エンドスクリューを握っていると手が痛くなる
ハムストリングをほぐすとき、片足の太ももをローラーの上に乗せ、両手でエンドスクリューを握りながら足を前後させます。
その時、上図の赤矢印部分に手のひらを乗せて体重を支えることになりますが、エンドスクリューが固くて幅が狭いこともあってしばらく握っていると手の平が痛くなってきます。ここは改善して欲しい点ですね。エンドスクリューの頭を、少し柔らかい素材でボールのようにして握り易くすれば随分楽になると思います。
対処法としては、ここにタオルなどを乗せると手の平の痛みはかなり軽減できます。
背中の中段には使い難い
背中をほぐす場合は、4本の脚を外しローラーを低い位置にして使います。
ハイローラーのローラーはボールベアリングが入っているので、ほとんど抵抗なくクルクルと回すことができます。これが背中の特に中段を当てるときは、欠点になります。ローラーが回り過ぎてしまうので、背中の中段でローラーを前後に動かすのはかなり難しい。ちょっと背中の下部まで行き過ぎてしまうと、ローラーがクルっと回って背中が床に落ちてしまいます。

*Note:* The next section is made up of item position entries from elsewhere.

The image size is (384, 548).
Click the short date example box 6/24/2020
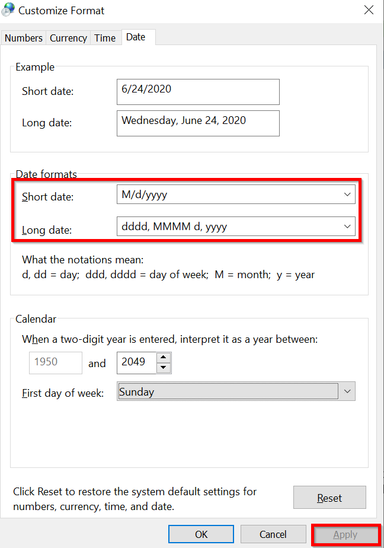coord(198,91)
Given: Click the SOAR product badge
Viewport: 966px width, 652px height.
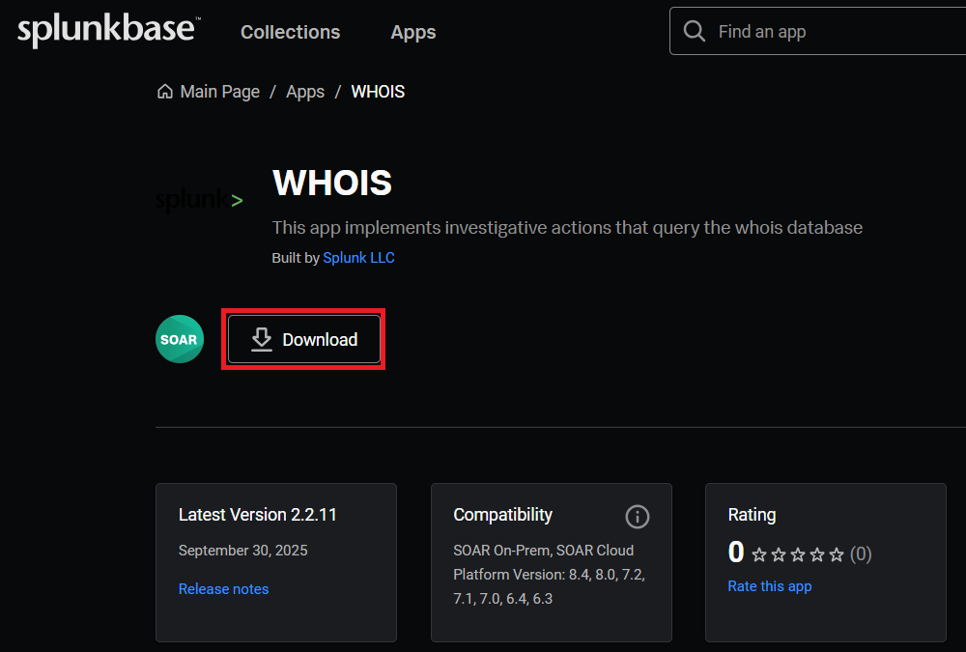Looking at the screenshot, I should [180, 339].
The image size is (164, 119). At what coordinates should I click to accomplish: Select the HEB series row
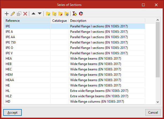[27, 64]

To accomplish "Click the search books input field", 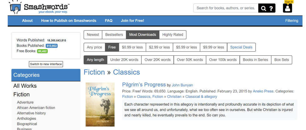I will (x=226, y=8).
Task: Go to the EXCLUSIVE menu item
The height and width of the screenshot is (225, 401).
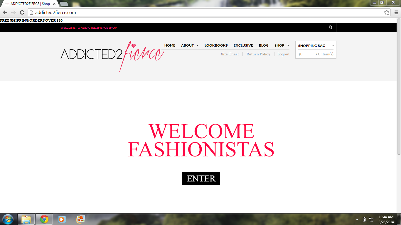Action: [243, 45]
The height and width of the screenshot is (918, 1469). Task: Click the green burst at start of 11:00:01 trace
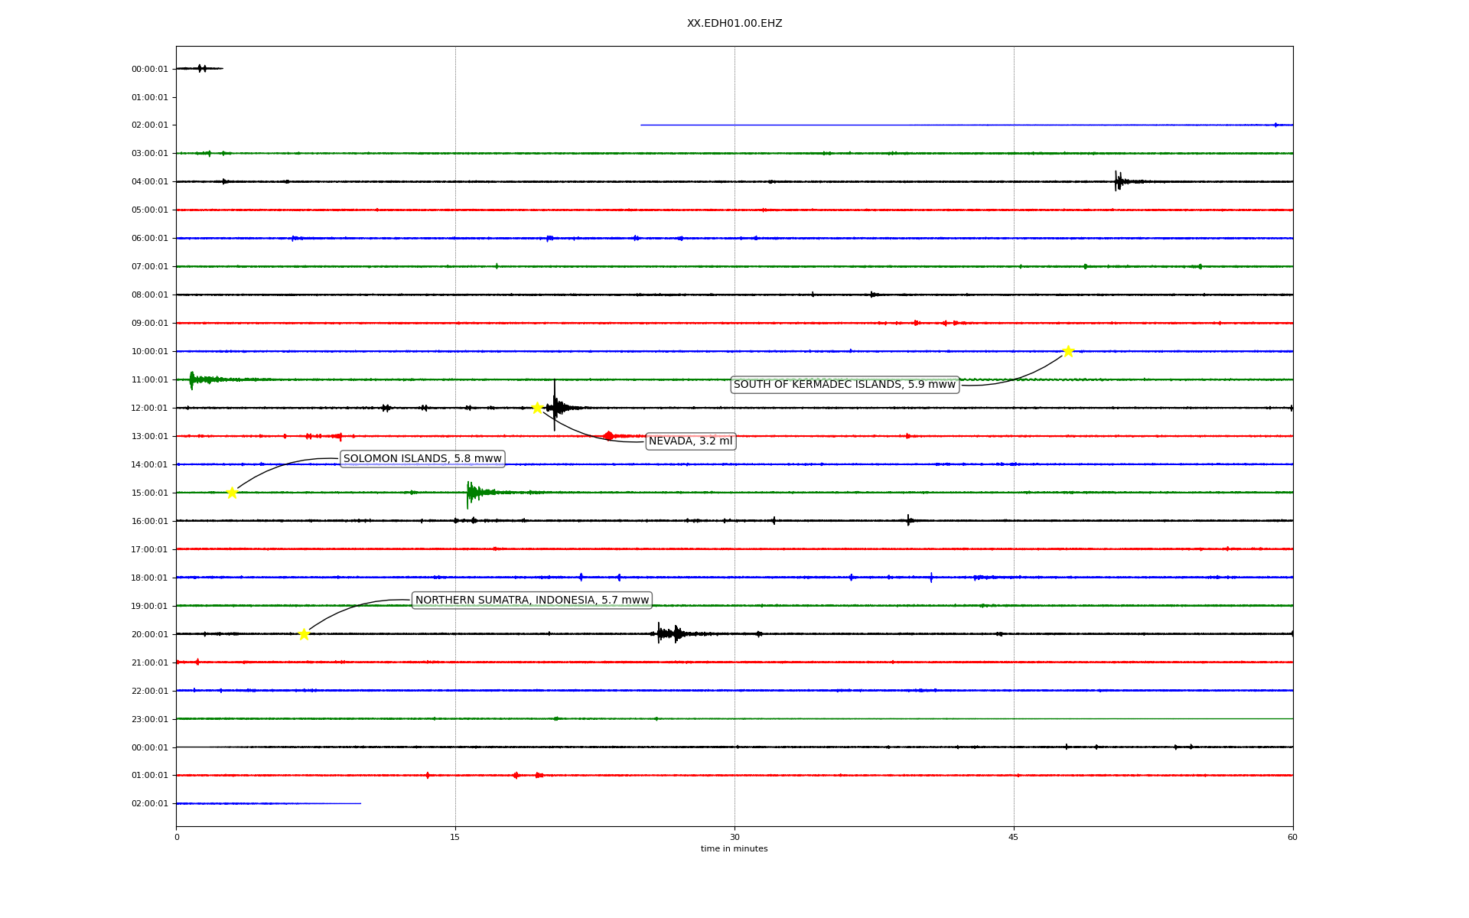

そのため、私は万歳をして両手を壁に当てた状態にして、背中を前後に動かすようにしています。
床に垂直に力をかけ続けないとガタつく
ローラーに垂直に力をかけられないとき、ハイローラーは簡単に傾いてしまうので注意が必要です。例えば上腕三頭筋や肩をローラーに乗せているとき、どうしても体重が斜めにかかってしまいます。
体重をかけた状態でハイローラーが倒れると非常に危ないので、空いている方の手でエンドスクリューを握りハイローラーが傾かないようにしておくことが重要です。